» Given task 1
Reproduce the part of the tax appeal order that opens with the words containing "4. In the return" and closes with "of certain amount.".
» Given task 2
Rewrite the part of the records that opens with the line containing "The image size is (842, 395)." and runs through the end of the records, replacing "input box" with "text field" and keeping everything else unchanged. Leave the pictures out of your answer.

» Passage

Order
D. Manmohan, J.M.
The appeal filed by the assessee pertains to assessment year 1994-95. Vide ground Nos. 1 and 2, the assessee contends that the assessing officer erred in applying the provisions of section 50 of the Income Tax Act, The facts of the case in short are as order :
2. The assessee’s husband, late Subramaniam carried on the business of printing and book binding at Dhanraj Industrial Estate. In Unit No. 4, he was running the business of book binding in his capacity as an agent of court receiver, High Court, Mumbai on payment of royalty Rs. 5,500 per month which had to be deposited with the court receiver. From Unit No. 10A, he was running the business of printing as a proprietary concern, Subramaniam expired on 5-5-1989. Subsequent to death, a dispute arose regarding the inheritance of his property. Brothers of late Subramaniam filed a petition for probate in the High Court claiming that they would succeed to the property as per the will. Late Subramaniam’s wife and minor sons filed a caveat objecting to the grant of probate and thus, the matter was converted into a suit bearing No. 3 of 1990 and the court receiver was appointed to administer the estate of the deceased. After three years of litigation, the matter was settled and as per the consent terms filed in the court, appropriate orders were passed by the Hon’ble High Court on 12-3-1993, whereby the estate of the deceased was to be divided amongst his 4 legal heirs, i.e., his wife-the assessee herein, his two minor sons and his mother-assessee’s mother-in-law, each would be entitled to 1/14th share in the net estate of the deceased.
3. Thereafter, vide a deed dated 9-2-1994, Gala No. I0A, Dhanraj Industrial Estate was sold for a sum of Rs. 43 lakhs. Assessee’s share was Rs. 10,75,000. Similarly, Gala No. 4, Dhanraj Industrial Estate was also sold by an agreement dated August 1993 for a sum of Rs. 45,25,000. As per the consent terms and the consequent order passed by the Hon’ble Bombay High Court, assessee’s share in the said property was 12 per cent which works out to Rs. 5,43,000 by taking into consideration the sale price. Assessee’s minor children have also received a similar amount on the sale of Gala Nos. 4 and 10A.
4. In the return filed for the assessment year 1994-95 the assessee declared a sum of Rs. 9,77,400 towards long-term capital gains arising out of the sale of the aforementioned two Galas. It may be stated here that Gala No. 10A was purchased by late Subramaniam on 22-1-1982 for a sum of Rs. 3,75,000 whereas Gala No. 4 was not purchased by the late husband of assesseeit was the property of the partnership firm. Due to disputes amongst the partners of the firm who were carrying on business from Gala No. 4, official receiver was appointed by the court and the official receiver had allowed Subramaniam to carry on business from the said premises on payment of certain amount.

» Records shown

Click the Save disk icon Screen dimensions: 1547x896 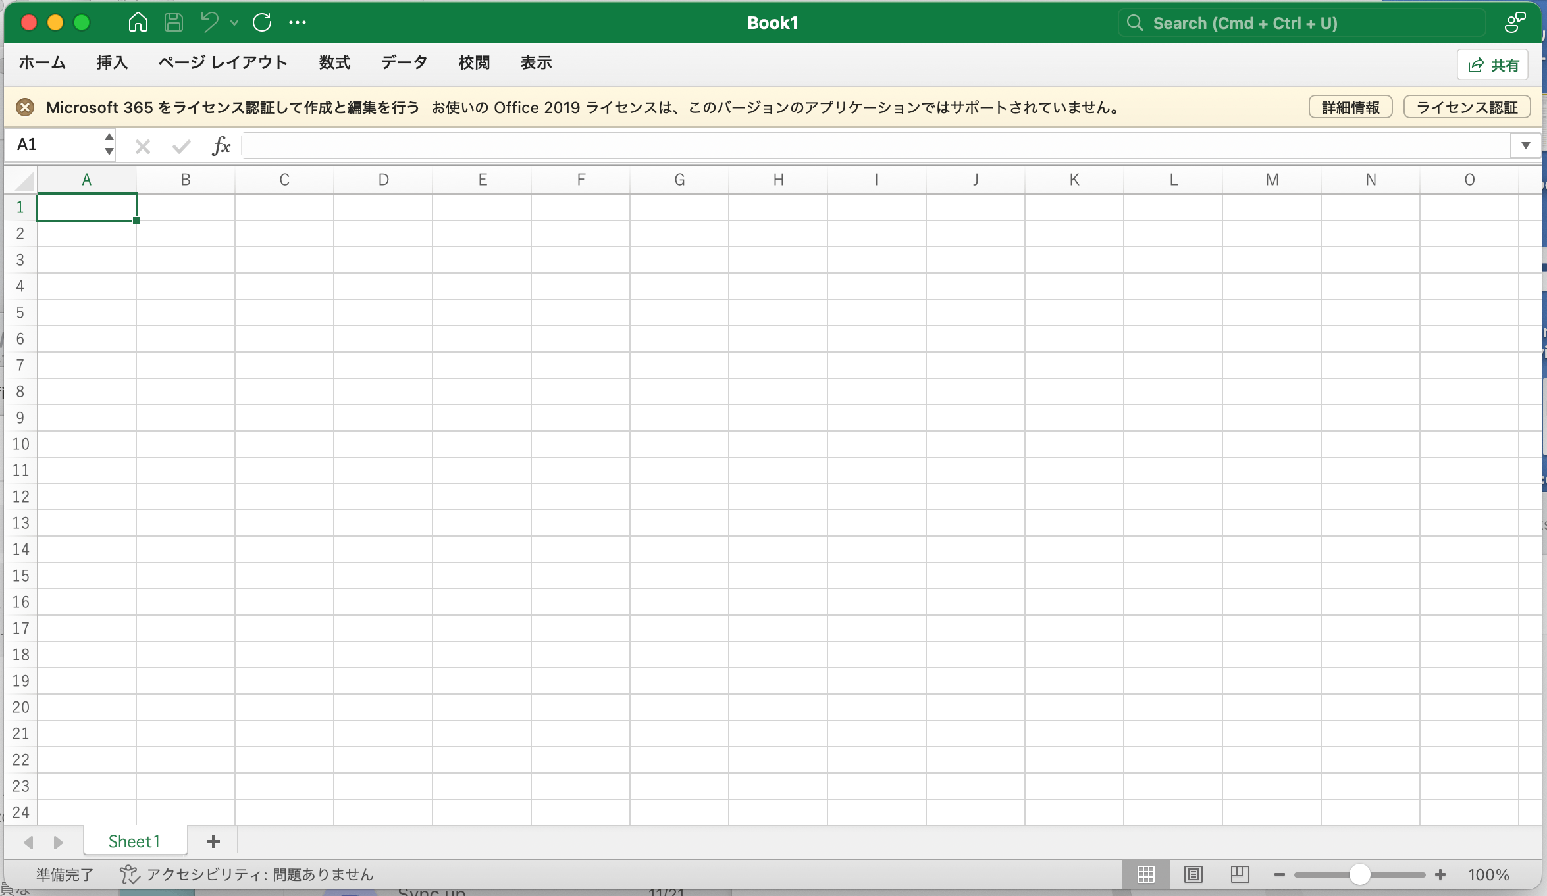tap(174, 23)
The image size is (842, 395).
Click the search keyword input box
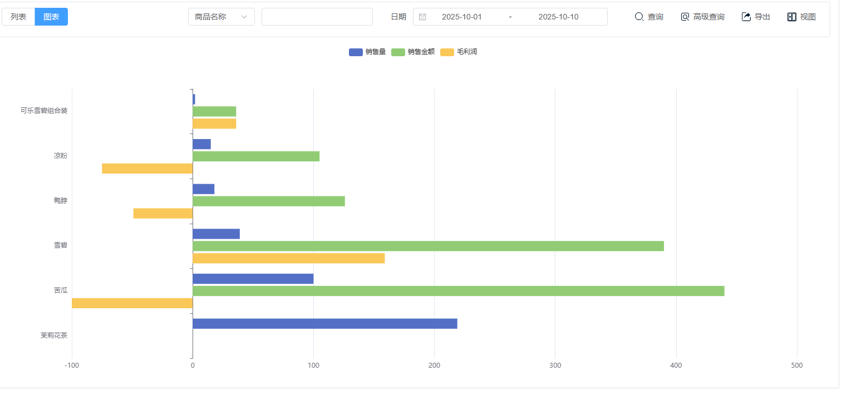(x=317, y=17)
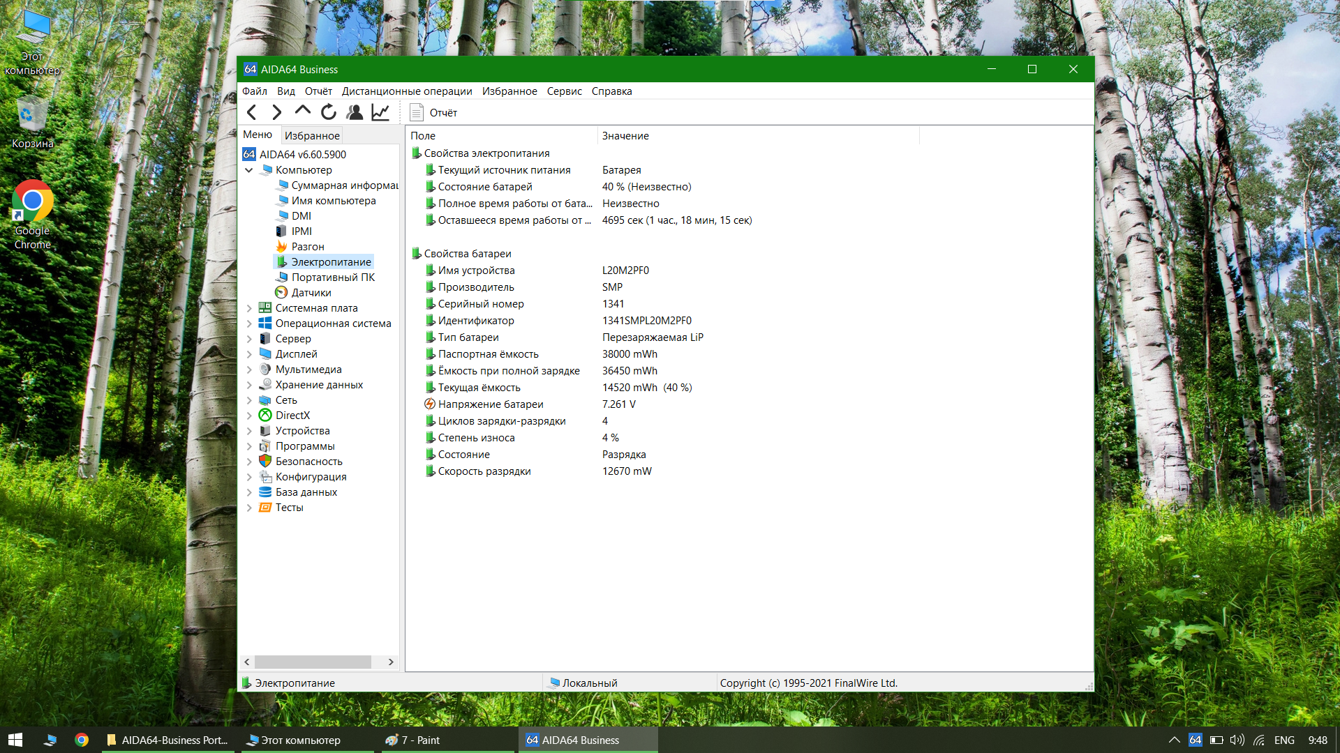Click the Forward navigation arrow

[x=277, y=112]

» Correct output 1
4. In the return filed for the assessment year 1994-95 the assessee declared a sum of Rs. 9,77,400 towards long-term capital gains arising out of the sale of the aforementioned two Galas. It may be stated here that Gala No. 10A was purchased by late Subramaniam on 22-1-1982 for a sum of Rs. 3,75,000 whereas Gala No. 4 was not purchased by the late husband of assesseeit was the property of the partnership firm. Due to disputes amongst the partners of the firm who were carrying on business from Gala No. 4, official receiver was appointed by the court and the official receiver had allowed Subramaniam to carry on business from the said premises on payment of certain amount.

» Correct output 2
The image size is (842, 395).
Click the search keyword text field
(x=317, y=17)
Click the Forward navigation arrow

[x=277, y=112]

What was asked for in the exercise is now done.